Once the team had a road map, Alec went back in for his final surgery. Dr. Bandt put the electrodes exactly where Alec’s seizures start and implanted the computer chip into his skull. She placed the battery in a strategic spot so that when it’s time to exchange it — in about seven years when the battery will run out — she’ll be able to access it with a simple outpatient procedure.
Once activated, the RNS started recording Alec’s brain activity. But before it could stop his seizures, it had to learn how to detect them.
Dr. Templer plays a key role in fine-tuning the algorithm of Alec’s RNS system so that it can effectively detect and abort his seizures. She reviews the data from the RNS system monthly to teach the device Alec’s seizure patterns. When Alec comes into her office, Dr. Templer programs the RNS bit by bit so that it can eventually identify and stop a seizure within milliseconds.

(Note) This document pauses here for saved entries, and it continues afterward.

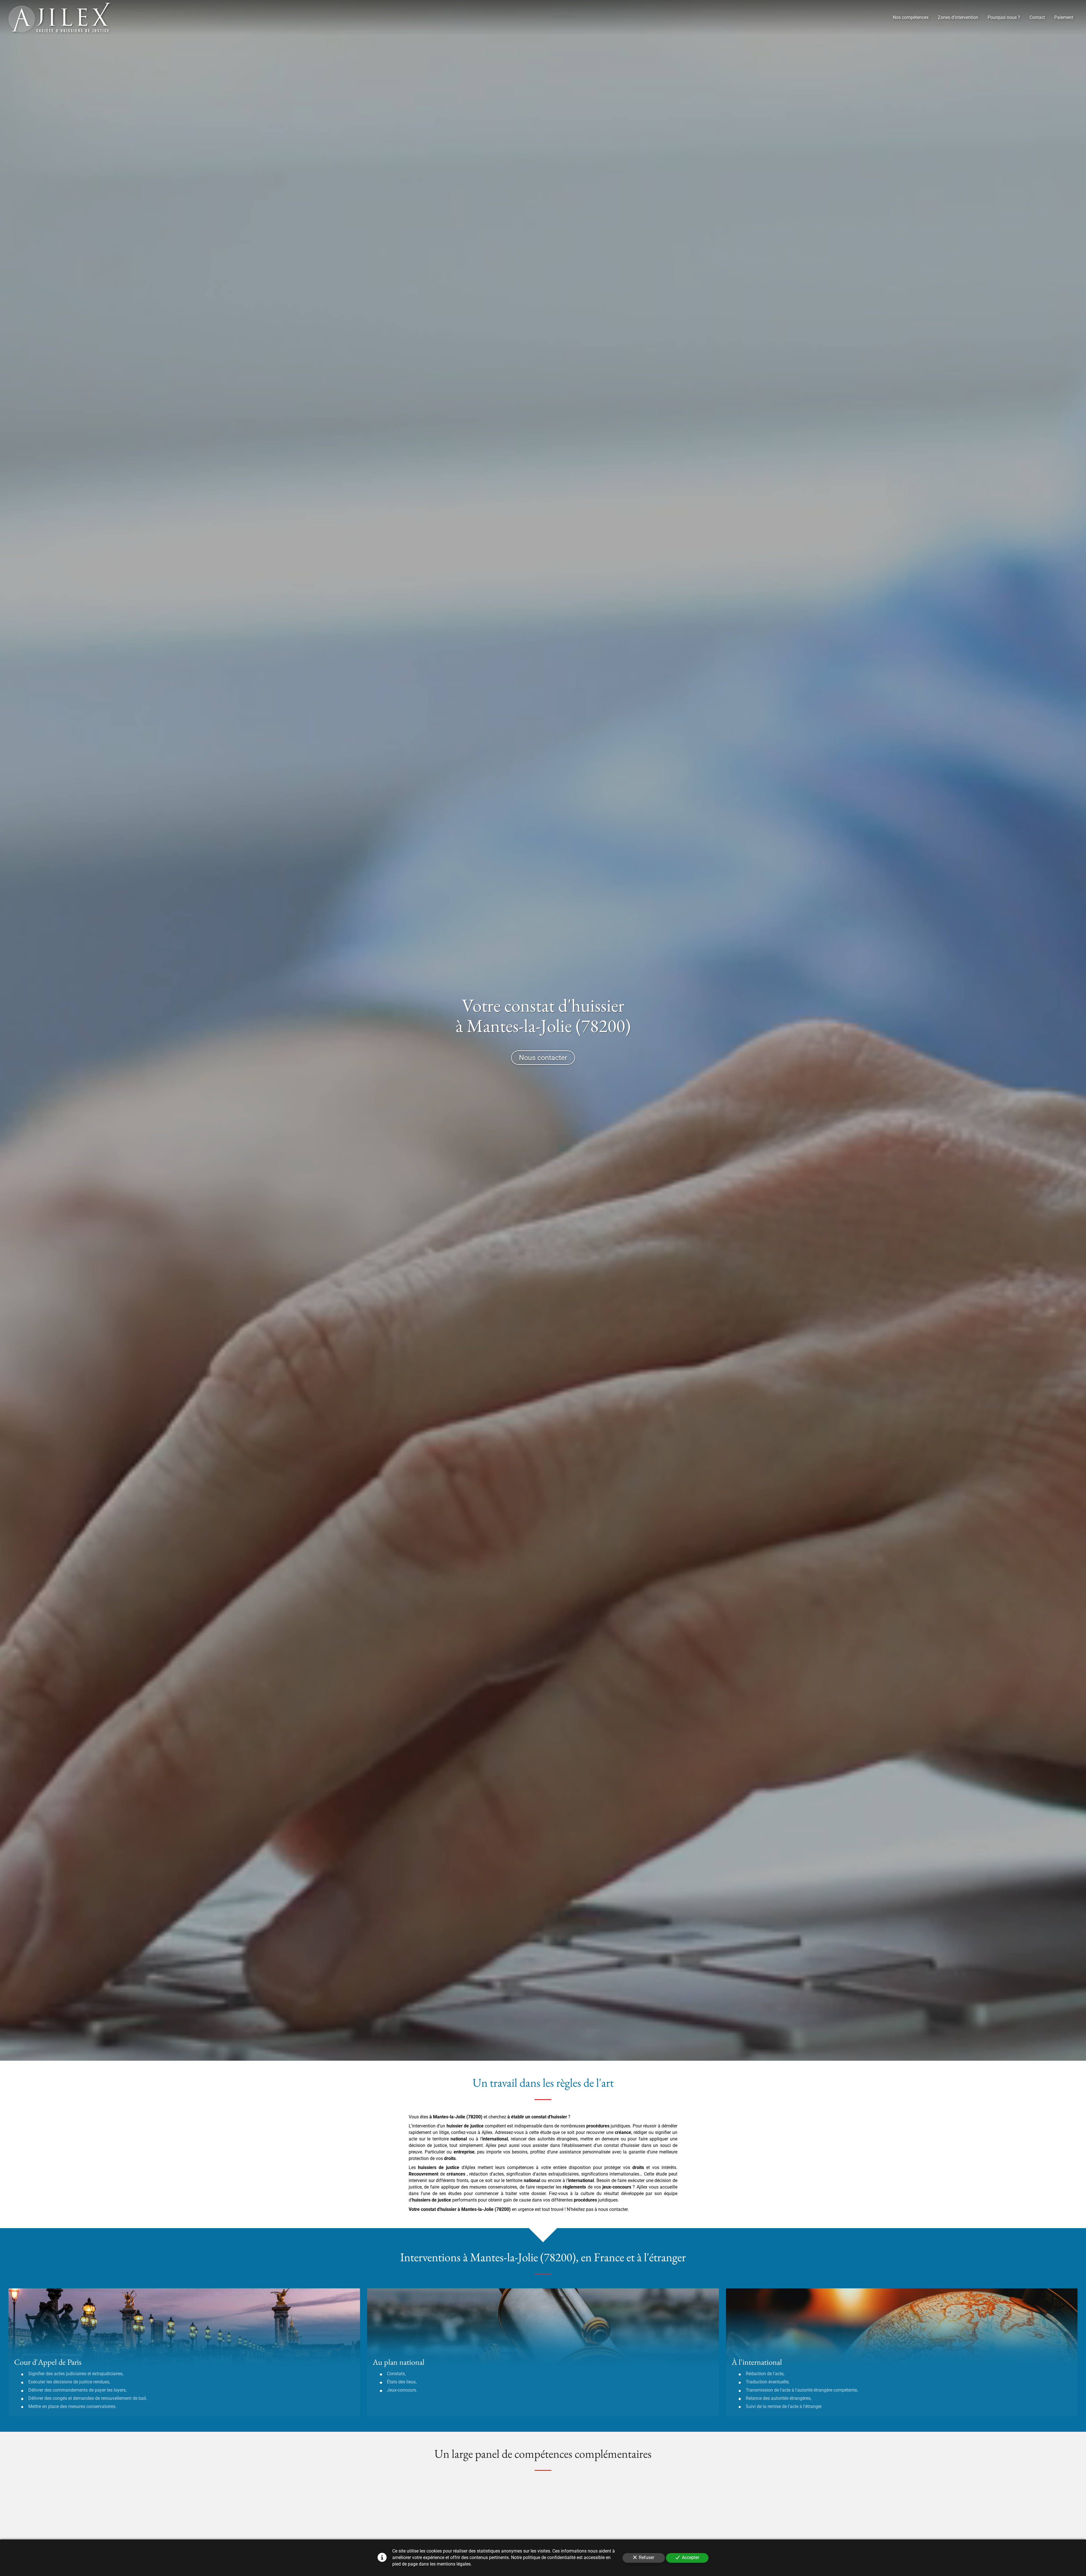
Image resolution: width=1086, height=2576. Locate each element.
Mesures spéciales (540, 2524)
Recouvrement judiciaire (664, 2493)
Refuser (646, 2557)
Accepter (690, 2557)
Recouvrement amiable (549, 2493)
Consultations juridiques (665, 2524)
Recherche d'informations (425, 2493)
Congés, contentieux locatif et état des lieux (436, 2525)
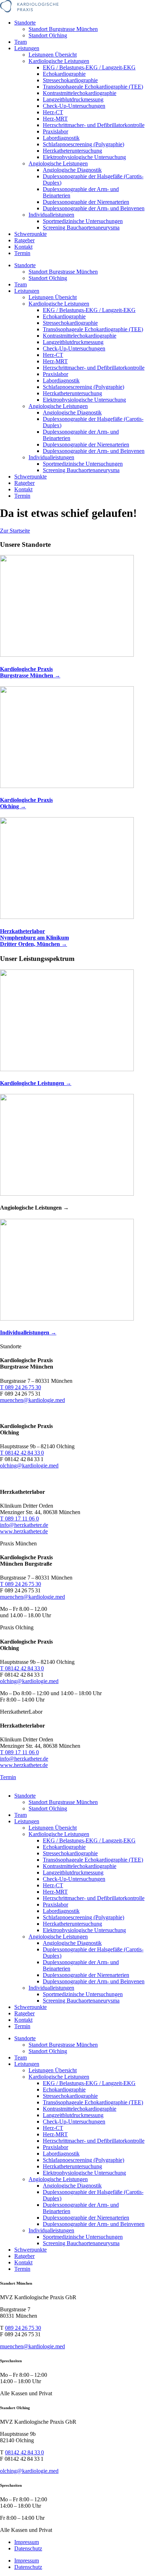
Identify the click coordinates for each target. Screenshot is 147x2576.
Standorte (25, 23)
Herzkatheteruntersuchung (72, 151)
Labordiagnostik (61, 138)
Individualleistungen (51, 215)
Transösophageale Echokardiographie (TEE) (93, 87)
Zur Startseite (15, 531)
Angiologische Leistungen (58, 163)
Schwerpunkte (30, 234)
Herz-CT (53, 112)
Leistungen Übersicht (53, 55)
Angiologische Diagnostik (72, 170)
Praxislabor (55, 131)
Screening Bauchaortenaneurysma (81, 227)
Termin (22, 253)
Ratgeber (24, 240)
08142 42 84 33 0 (24, 2452)
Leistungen (26, 48)
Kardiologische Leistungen (59, 61)
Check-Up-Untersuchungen (74, 106)
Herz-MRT (55, 119)
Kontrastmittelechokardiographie (79, 93)
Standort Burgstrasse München (63, 29)
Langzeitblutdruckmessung (73, 99)
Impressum (26, 2542)
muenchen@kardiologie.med (32, 2346)
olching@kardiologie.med (29, 2471)
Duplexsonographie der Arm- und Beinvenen (94, 208)
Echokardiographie (64, 74)
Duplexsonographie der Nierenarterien (86, 202)
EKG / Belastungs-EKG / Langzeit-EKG (89, 67)
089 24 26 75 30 (23, 2328)
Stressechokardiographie (70, 80)
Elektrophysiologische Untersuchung (84, 157)
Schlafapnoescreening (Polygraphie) (83, 144)
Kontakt (23, 247)
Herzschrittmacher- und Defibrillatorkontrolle (94, 125)
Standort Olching (48, 35)
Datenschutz (28, 2548)
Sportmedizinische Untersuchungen (83, 221)
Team (20, 42)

“I’ve actually felt an aura in my hand at the onset of a seizure and then felt the seizure dissipate,” says Alec. “It’s pretty remarkable.”
The goal is for Alec to eventually not feel those seizure symptoms at all, and to wean off some of his medications. This will take time and patience, but Alec, Dr. Bandt and Dr. Templer are committed.
“I really don’t like defining my life by epilepsy, but it’s been a pillar that’s affected all my choices,” he says. “I’m ready to start a new part of my life.”